Using Rossman approach for housing dataset

I recently finished part 1 of the deep learning course and tried to predict housing prices at this competition – https://www.kaggle.com/c/house-prices-advanced-regression-techniques

The data set contains 1460 rows with 80 parameters, the test set is about the same size. I used the Rossman lesson code, making relevant modifications. Here’s what I came up with: https://gist.github.com/adsalpha/409aafd578a1f675d0053c29f332a9ea. This placed 1976 on the public leaderboard.

  1. Could you recommend what to adjust in order to make it more accurate?

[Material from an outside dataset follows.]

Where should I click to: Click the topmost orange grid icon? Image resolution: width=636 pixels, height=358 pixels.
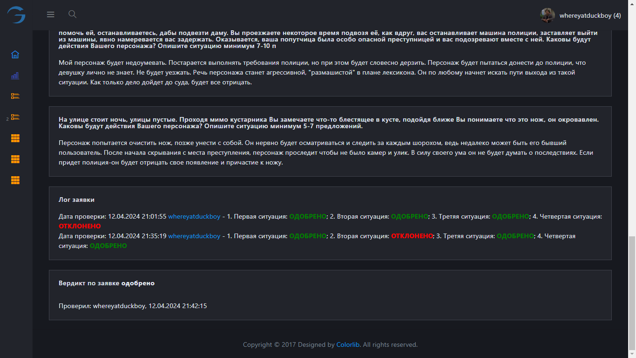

  2. I observed some strange behavior when attempting to use a different learning rate than 1e-3 (the LR finder showed that something like 5 * 1e-3 would suit better). The loss functions for the training and validation set start showing excessively high numbers which remain pretty much constant no matter how many times I fit. The thing from below persists on all calls of .fit. When I use 1e-3 everything is OK. What is the cause of this behavior, is it expected?

    epoch      trn_loss   val_loss                              
        0      18.026798  18.181596 
        1      18.008082  18.181596                             
        2      18.131493  18.181596
1 Like

I’ve noticed the same thing when training on my own data. Not sure why, but feels like the model at that specific architecture and lr gets stuck in some sort of horrible area. Or maybe it’s how it’s initialized, not sure.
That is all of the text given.